- Born: May 29, 1987 (age 39)
- Occupations: Singer, fashion model
- Years active: 2012–present
- Agent: Asobi System
- Website: www.yunchi.site

= Yunchi =

Japanese singer and fashion model

Yunchi, stylized as Yun*chi (born May 29, 1987) is a Japanese singer and fashion model affiliated with Asobi System and Crown Records. She made her debut as a singer in 2012 with the release of her first mini-album Yun*chi. In 2013, she released her first single "Your Song", which was used in the anime series Log Horizon. Her first full album Asterisk was released in 2014. She has also appeared at events in Indonesia and the United Kingdom.

==Career==
Yunchi aspired to become an entertainer early in life, a dream that was encouraged by her parents. Because of her plans of becoming an entertainer,
she thought of moving to Tokyo as a primary school student and auditioning for idol groups. After deciding to become an entertainer later in life, she joined the talent agency Asobi System, the same agency as artist Kyary Pamyu Pamyu who was Yunchi's senior.

Yunchi made her music debut with the mini-album Yun*chi, which was released on November 14, 2012. The album's CD cover was awarded first prize at the 2013 Music Jacket Awards. Her next release was the mini-album Shake you was released on April 17, 2013. This was followed by her first single "Your song", which was released on November 13, 2013; the title track is used as the ending theme to the first season of the anime series Log Horizon.

Yunchi's first full album Asterisk was released on February 5, 2014, and her third mini-album Starlight was released on July 2, 2014. She made her first overseas appearance at Hyper Japan in July 2014, and she made an appearance at an anime event held by the University of Indonesia in August 2014. Her second single "Wonderful Wonder World" was released on October 22, 2014; the title track is used as the ending theme to the second season of Log Horizon. She released a mini-album of anime song covers titled Ani*yun~anime song cover~ on April 15, 2015; the album includes a cover of the song "Catch You Catch Me" by Megumi Hinata, which was originally used as the first opening theme to the anime television series Cardcaptor Sakura. Her third single "Lucky Girl" was released on July 15, 2015; the title track is used as the opening theme to the third season of the anime short Wooser's Hand-to-Mouth Life. Her second full album Pixie Dust was released on September 9, 2015. Her fourth mini-album Canvas was released on August 2, 2017.
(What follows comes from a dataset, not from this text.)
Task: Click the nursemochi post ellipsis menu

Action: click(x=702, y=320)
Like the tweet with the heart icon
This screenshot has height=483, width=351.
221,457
On October 31, 2025, Yunchi was announced by GEMVOX (a joint project established by Studio Entre, Inc. and Gonzo K.K. as a record label for singers based on artificial intelligence) to be the voice provider for a pair of artificial singing vocals (or "AI Singers") named "Otobe Sapphire" and "Otobe Hisui", with Sapphire being developed for the Vocaloid 6 singing synthesis engine and Hisui for VoiSona (a VST software related to CeVIO). Sapphire was slated for release on November 4 while Hisui was projected for a December 15 release.